-- Excerpt provided follows --

WS2M User's Manual

Ws2m.exe does the job of estimating the total number of types in a finite collection. It was developed to estimate the number of species in a collection of identified individuals, and we will use the language of that application to explain the program. (We believe Ws2m can be used on many other sorts of data but these uses remain untested. Ws2m contains a sample-with-replacement option to allow you to test it yourself.)

Ws2m takes in a data set and produces a series of statistics for a randomly ordered data set like it. At each step of the series, an enlarged proportion of the data set is used to calculate both Fisher's alpha and estimates of the number of species. Ws2m uses a large (and user-controllable) variety of estimators to produce the estimates. It also reports the number of individuals used to that point and the actual number of species so far obtained in the collection. It can report species-abundance distributions and Jaccard indices. It has more tools than we know how to use yet. However, it will not take out the trash at your grandmother's apartment.

The nature of the data: three alternatives

A series of samples with known sample abundances (PRN file). Each sample contains a number of individuals. The species of each individual in each sample is known.
Presence/absence matrix. Same as previous except without abundances. Each cell has a one (1) if the species appeared in the sample, a zero (0) if it was absent. Obviously, you can convert data of type 1 to this type if, for any reason, you wish to.
A vector (VEC file). There are two vectors in a VEC file: the list of sample sizes and the list of each species' proportional abundance. Useful when you do not know the detailed compostion of each sample, but do know the abundance proportions of the entire set. We discuss vector files below.

The output

The output file with the extension .out. This contains all the results in ASCII format. The output file is permanent until you overwrite it. Using your favorite graphics package, you can display anything you wish from the output files. The following table explains some suffixes on column headings.

X_BV	Bootstrapped Variance. Reports the variance in X among runs. X can be a counted value, such as the number of species observed, "Sobs" or an estimated value, such as "Chao1". X_BV values will be 0 if you do not shuffle sample order or resample individuals, or if you only do one run. Note that this does not compute the variance formulas for various estimators in the published literature. See also "Other notes" below.

-- Excerpt provided concluded --
-- Data extract follows --

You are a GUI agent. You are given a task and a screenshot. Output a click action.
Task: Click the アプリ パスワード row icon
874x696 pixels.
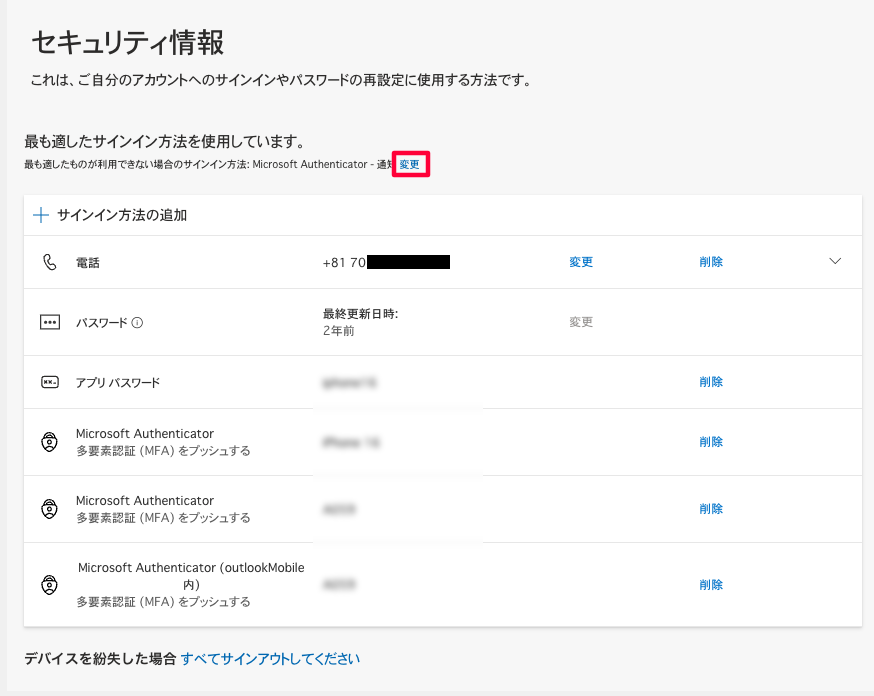coord(50,382)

-- Data extract concluded --

* **Required actions**
1. In the WS2M manual, what file extension does the output file have?
2. Pick up the WS2M manual at the point where it stops and keep writing it.
The listing comes from a different source than the WS2M manual.

* **Answers for this exercise**
1. .out

2.
X_RD	Mean deviation of X from zeta across multiple runs. zeta is the total number of species actually present in the entire original data set. This is most useful for testing estimators on data sets which you assume represent the real world. Ideal estimator (which doesn't exist yet) would have X_RD of 0 asymptotically. Even better would be to attain X_RD of 0 with only a single sample.
X_RPD	Like _RD, but expressed as percentage of zeta.
X_RPO	Percentage of runs on which X exceeded zeta. 50 would indicate that the estimator produces over and underestimates with equal frequency.
X_QPC	Percentage of samples which were within 5% of the final X value for all samples. The ideal estimator would have X_QPC of 100% (meaning even the estimate with 1 sample was within 5%).

The summary file with the extension .sum. This contains the averages of the results at the last step (the one with the largest number of individuals) (also in ASCII format).
The display. A graph of some results.

Graphing

Copy

Overlay new plot on existing plot

Graphing

A vector file with the extension .vec. Sample sizes and abundances. Produced by Ws2m if you ask for it in Advanced Options (see below). Or you can make one yourself.
A file of species-abundance results. Permanent text file produced when you request SAD graphing.
A text file of the shuffled matrix at the last run. Permanent text file produced when you request shuffling of individuals (see below). Useful for checking and confidence building.
A debug file. Permanent text file produced if anything unexpected happens during execution (e.g., one of the non-linear regression procedures does not converge).

Preparing the data file for input

In each case, the data file must be a pure ASCII file. Use a text editor to be sure. If the data file will not load properly, use a hex editor to get rid of the non-ASCII bytes.

PRN format. Types 1 & 2, above; the data occur as a series of samples ("quadrats").

First line is the name of the data set. ASCII only, but any name you want is OK. It does not have to be the same as the file name. Each line ends with a carriage return.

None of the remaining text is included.